_Selected extract:_
####################

The planet took the messenger god’s name likely for the way it heralded the Sun. But Hermes was also a mischief maker, a trickster, and kind of a badass (he killed the hundred-eyed monster, Argos). As it turns out, the name is way more appropriate than the Greeks and Romans probably thought. If you look at Mercury the wrong way, it could tear apart the solar system.

Konstantin Batygin, the Caltech professor of Planet Nine fame and fellow Mercury fan, explains that as far back as the 1600s, Isaac Newton pondered a question that astrophysicists still wonder about—whether our solar system is immutable, whether the planets will orbit the Sun forever or fly away eventually. “If the solar system really interacts with the universal law of gravitation where planets pull on each other, intuitively such a system can’t be indefinitely stable. It must fall apart,” said Batygin. He entered the centuries-old argument with calculations showing there’s a one-percent chance that eventually, the other planets’ gravitational influence will send Mercury shooting out of the solar system, or maybe even crashing into Earth. Which other planet has the distinction of having a small, but measurable probability that it will literally destroy us?

“It’s like a gangsta that’s chillin’ next to the Sun,” said Batygin. “It looks harmless because it’s kind of small… but it has some bullets up its sleeve.”

####################

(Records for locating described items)

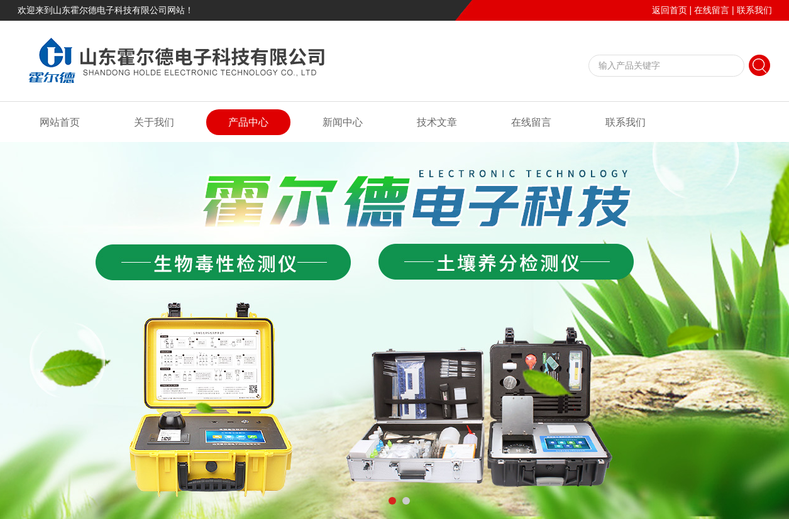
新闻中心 (343, 122)
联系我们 (754, 10)
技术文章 (437, 122)
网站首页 (60, 122)
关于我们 (154, 122)
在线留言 (711, 10)
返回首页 (669, 10)
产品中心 (248, 122)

####################

_Instructions:_
• 1. Name every individual, real or mythological, who is mentioned by name in the passage about Mercury.
• 2. Please continue the passage about Mercury from the point where it stops.

_Task-by-task answers:_
• 1. Hermes, Argos, Konstantin Batygin, Isaac Newton

• 2.
Mercury taketh away, but it can also giveth: Mercury helped confirm Albert Einstein’s general relativity, the modern theory of gravity. Its eccentric orbit processes 43 arcseconds per century, meaning that rather than returning to the same spot every year, its orbit traces out a Spirograph around the Sun. Before general relativity, the only thing that could have explained this eccentric behavior would have been another planet’s gravity, an imaginary planet that Neptune predictor Urbain Le Verrier called Vulcan. Mercury, forever the Inspectah, took Le Verrier to court and Vulcan got the death penalty. Einstein’s theory of general relativity perfectly explained Mercury’s 43 arcsecond procession. I don’t see any other planets playing such a pivotal role in a theory as important as relativity.

Speaking of gravity, Mercury’s elongated orbit locks it into a unique trip around the Sun—one Mercury year equals one-and-a-half Mercury days. There’s only one New Year’s Eve every two Mercury years, but who can blame it? I’d also need a break if the night of New Year’s eve lasted two-thirds of a year.

Despite these revelations, Mercury has maintained an air of mystery, especially compared to our rocky neighbors. Scientists have successfully sent two dozen probes to fly by, orbit or land on Venus, another two dozen to Mars and just two, Mariner 10 and MESSENGER, the MErcury Surface, Space ENvironment, GEochemistry and Ranging mission, to Mercury. Trying to stick a ship into Mercury’s orbit is difficult: MESSENGER needed to fly by Earth once, Venus twice, and Mercury three times so it wouldn’t fly into the Sun, said Sean Solomon, a professor at Columbia University and MESSENGER’s principal investigator. No one has ever dropped a lander on the planet, since the lack of a true atmosphere provides little cushioning to slow an approaching craft. Even orbiting the planet is a challenge, thanks to the Sun’s gravitational tug.

But when scientists do manage to send spacecraft to Mercury, they find a stranger planet than they could ever have imagined.

When Mariner 10 arrived at Mercury 40 years ago, it found that the little rock, unlike Mars and Venus, generates its own internal magnetic field. Mercury also has plate tectonics like the Earth, but rather than many plates, it has one massive plate cracking and contracting above its liquid outer core. “That puts Mercury in a special place with the Earth,” said Tom Watters, senior scientist at the Center for Earth and Planetary Studies of the Smithsonian National Air and Space Museum. “The two bodies are tectonically active today with active magnetic fields ... there’s no evidence that either Mars or Venus have active tectonics.”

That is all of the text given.